*YOUR INSTRUCTIONS*.
Exactly the lines from the one holding "876x701 pixels." through the final line of the data are wanted, copied as written.

RAW DATA section start

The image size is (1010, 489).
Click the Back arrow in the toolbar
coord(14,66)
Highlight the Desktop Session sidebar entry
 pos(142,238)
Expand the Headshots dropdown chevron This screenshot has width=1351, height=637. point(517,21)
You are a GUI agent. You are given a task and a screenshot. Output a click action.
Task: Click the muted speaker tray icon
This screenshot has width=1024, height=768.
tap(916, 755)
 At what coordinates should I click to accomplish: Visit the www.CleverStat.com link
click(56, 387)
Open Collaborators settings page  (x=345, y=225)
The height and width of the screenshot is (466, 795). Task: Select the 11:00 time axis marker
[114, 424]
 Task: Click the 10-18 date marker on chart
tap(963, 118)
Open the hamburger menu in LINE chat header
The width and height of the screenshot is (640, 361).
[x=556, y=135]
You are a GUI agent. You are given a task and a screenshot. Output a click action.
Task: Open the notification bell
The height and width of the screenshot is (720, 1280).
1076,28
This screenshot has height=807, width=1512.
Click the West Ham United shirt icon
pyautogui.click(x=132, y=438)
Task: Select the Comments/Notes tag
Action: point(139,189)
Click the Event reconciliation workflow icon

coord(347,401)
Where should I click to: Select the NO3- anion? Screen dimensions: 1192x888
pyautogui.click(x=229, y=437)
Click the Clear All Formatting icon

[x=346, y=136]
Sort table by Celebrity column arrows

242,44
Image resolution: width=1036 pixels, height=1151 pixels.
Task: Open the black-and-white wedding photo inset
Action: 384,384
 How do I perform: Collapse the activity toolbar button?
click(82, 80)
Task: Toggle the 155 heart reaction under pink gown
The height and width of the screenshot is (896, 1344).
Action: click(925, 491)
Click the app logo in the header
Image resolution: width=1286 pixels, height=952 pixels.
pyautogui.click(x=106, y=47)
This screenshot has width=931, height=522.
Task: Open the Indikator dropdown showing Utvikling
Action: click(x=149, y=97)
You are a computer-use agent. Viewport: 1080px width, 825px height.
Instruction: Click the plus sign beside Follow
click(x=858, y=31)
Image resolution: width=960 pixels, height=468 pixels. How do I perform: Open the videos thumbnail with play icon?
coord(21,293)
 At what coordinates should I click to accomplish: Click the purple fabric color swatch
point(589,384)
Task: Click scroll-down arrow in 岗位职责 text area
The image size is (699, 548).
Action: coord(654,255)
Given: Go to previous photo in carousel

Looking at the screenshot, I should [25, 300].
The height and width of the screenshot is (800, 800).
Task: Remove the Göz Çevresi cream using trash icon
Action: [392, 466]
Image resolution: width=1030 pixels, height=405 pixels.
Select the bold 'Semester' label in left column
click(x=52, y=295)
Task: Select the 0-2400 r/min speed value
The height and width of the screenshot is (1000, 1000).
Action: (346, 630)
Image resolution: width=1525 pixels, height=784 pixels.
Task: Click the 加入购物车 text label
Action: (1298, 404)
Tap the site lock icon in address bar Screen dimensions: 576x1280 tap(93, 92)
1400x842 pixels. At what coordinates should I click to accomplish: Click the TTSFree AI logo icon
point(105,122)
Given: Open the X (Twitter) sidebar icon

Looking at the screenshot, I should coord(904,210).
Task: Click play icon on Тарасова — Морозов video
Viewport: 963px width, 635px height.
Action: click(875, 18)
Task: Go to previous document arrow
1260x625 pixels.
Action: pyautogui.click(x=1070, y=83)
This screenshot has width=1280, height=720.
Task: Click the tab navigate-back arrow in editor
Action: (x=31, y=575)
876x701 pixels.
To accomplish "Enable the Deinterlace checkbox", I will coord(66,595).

RAW DATA section end

*RESULT FOR THIS EXERCISE*.
876x701 pixels.
To accomplish "Enable the Deinterlace checkbox", I will coord(66,595).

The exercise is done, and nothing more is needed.